* Written instruction:
In the listing, swap "Collapse" for "Expand" in the lines starting with the line with "Click the share" and going on through the line with "pyautogui.click(x=41, y=14)", and give those lines again with nothing else changed.

[Dataset listing]
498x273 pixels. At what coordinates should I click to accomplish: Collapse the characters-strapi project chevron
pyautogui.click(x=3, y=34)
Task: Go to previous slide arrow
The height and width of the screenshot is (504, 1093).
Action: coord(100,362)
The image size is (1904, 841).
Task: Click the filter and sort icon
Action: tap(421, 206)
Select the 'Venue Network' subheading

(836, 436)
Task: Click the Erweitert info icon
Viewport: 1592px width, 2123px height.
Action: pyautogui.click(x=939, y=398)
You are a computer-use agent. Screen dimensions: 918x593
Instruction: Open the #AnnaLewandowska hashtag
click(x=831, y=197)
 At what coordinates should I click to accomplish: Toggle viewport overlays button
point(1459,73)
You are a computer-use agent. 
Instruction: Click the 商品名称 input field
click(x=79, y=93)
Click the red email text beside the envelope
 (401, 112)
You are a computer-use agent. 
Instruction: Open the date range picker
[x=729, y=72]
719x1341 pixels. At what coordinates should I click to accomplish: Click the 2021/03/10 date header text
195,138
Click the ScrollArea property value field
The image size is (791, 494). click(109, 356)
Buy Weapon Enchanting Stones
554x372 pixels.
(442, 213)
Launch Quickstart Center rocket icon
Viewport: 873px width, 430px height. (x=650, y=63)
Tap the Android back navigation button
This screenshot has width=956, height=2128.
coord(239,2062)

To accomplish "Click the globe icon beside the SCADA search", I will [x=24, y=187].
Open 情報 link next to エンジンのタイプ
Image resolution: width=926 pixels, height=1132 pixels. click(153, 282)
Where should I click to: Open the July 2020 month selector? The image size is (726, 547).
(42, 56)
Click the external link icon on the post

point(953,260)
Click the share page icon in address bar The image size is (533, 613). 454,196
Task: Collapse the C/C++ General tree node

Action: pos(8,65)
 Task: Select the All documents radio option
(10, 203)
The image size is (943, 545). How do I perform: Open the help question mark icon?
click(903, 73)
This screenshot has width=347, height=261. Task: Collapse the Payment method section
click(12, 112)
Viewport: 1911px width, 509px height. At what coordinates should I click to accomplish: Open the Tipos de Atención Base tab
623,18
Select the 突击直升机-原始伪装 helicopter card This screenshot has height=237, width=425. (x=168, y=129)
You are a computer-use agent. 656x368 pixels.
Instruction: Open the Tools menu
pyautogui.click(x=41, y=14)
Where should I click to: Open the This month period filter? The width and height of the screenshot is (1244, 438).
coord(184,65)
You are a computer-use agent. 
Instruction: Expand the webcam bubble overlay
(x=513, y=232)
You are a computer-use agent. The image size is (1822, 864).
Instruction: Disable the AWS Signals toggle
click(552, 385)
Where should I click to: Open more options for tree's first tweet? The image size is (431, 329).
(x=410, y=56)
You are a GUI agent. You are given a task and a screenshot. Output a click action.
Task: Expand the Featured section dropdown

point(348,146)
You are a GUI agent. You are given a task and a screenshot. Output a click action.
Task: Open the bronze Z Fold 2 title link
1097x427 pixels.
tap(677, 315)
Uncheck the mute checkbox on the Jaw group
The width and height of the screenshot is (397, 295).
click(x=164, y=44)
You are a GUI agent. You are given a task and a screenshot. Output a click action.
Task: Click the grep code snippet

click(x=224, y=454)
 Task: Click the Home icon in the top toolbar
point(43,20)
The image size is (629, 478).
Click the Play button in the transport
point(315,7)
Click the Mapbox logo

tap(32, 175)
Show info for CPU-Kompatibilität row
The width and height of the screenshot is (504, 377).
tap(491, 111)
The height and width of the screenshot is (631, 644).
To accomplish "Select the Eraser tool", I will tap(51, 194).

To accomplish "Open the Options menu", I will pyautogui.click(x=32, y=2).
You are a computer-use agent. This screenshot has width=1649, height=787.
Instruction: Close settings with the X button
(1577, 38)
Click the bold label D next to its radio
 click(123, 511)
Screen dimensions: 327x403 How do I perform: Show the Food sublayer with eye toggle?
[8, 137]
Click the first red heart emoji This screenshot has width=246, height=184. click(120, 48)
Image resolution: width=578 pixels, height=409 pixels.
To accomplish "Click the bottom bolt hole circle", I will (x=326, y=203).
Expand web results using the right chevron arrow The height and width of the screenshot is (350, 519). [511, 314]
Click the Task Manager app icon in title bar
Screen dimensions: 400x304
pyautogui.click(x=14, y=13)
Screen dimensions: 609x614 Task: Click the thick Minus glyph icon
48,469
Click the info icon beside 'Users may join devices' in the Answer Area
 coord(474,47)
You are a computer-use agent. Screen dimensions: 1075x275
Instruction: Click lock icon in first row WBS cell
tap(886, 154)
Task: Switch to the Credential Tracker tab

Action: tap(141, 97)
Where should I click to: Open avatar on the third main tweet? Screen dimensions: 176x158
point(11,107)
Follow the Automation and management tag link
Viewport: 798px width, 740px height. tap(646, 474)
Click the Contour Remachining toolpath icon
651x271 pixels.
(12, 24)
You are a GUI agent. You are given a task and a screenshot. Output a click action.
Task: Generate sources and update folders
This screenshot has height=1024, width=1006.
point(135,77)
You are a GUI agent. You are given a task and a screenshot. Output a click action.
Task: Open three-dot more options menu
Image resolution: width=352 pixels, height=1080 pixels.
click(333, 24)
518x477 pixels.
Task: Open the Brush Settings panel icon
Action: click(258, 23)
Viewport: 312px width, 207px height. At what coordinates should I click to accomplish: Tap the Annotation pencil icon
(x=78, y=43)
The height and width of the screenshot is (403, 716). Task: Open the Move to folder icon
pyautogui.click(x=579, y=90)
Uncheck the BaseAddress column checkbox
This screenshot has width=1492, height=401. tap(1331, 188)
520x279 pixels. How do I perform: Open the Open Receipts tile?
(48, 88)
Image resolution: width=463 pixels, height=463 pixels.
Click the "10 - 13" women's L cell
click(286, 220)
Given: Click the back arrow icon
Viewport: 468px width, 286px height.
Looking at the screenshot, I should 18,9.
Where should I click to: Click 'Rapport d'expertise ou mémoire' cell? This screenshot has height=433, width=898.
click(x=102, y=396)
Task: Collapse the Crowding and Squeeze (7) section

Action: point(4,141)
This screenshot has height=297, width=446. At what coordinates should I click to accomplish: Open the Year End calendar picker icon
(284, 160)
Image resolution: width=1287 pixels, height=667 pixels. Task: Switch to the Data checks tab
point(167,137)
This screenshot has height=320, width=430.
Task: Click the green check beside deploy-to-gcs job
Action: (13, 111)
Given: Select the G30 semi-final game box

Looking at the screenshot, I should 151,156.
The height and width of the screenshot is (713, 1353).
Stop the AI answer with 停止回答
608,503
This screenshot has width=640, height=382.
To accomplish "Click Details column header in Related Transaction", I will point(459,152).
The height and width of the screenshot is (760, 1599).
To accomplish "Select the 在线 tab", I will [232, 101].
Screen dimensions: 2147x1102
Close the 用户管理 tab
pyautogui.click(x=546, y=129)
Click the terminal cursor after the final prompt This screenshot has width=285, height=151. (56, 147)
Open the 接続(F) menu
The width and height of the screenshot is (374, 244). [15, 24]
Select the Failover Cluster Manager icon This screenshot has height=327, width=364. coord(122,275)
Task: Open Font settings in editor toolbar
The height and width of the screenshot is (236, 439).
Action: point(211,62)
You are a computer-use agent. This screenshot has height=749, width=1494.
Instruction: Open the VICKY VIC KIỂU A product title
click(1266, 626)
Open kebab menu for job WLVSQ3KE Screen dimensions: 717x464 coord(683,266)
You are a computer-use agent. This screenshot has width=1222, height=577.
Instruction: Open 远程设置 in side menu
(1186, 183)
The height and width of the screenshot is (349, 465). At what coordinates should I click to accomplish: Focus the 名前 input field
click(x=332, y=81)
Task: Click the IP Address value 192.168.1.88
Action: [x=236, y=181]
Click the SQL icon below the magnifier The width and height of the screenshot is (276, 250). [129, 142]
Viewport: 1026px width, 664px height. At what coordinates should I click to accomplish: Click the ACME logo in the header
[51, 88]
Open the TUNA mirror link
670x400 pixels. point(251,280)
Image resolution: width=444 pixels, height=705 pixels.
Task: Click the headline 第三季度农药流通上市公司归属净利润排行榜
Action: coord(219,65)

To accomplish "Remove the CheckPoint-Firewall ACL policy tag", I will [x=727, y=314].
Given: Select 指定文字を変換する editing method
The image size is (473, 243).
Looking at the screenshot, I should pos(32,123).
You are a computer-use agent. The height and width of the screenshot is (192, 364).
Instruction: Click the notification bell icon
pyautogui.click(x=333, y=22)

* Answer for the task:
Click the share page icon in address bar The image size is (533, 613). 454,196
Task: Expand the C/C++ General tree node

Action: pos(8,65)
 Task: Select the All documents radio option
(10, 203)
The image size is (943, 545). How do I perform: Open the help question mark icon?
click(903, 73)
This screenshot has width=347, height=261. Task: Expand the Payment method section
click(12, 112)
Viewport: 1911px width, 509px height. At what coordinates should I click to accomplish: Open the Tipos de Atención Base tab
623,18
Select the 突击直升机-原始伪装 helicopter card This screenshot has height=237, width=425. (x=168, y=129)
You are a computer-use agent. 656x368 pixels.
Instruction: Open the Tools menu
pyautogui.click(x=41, y=14)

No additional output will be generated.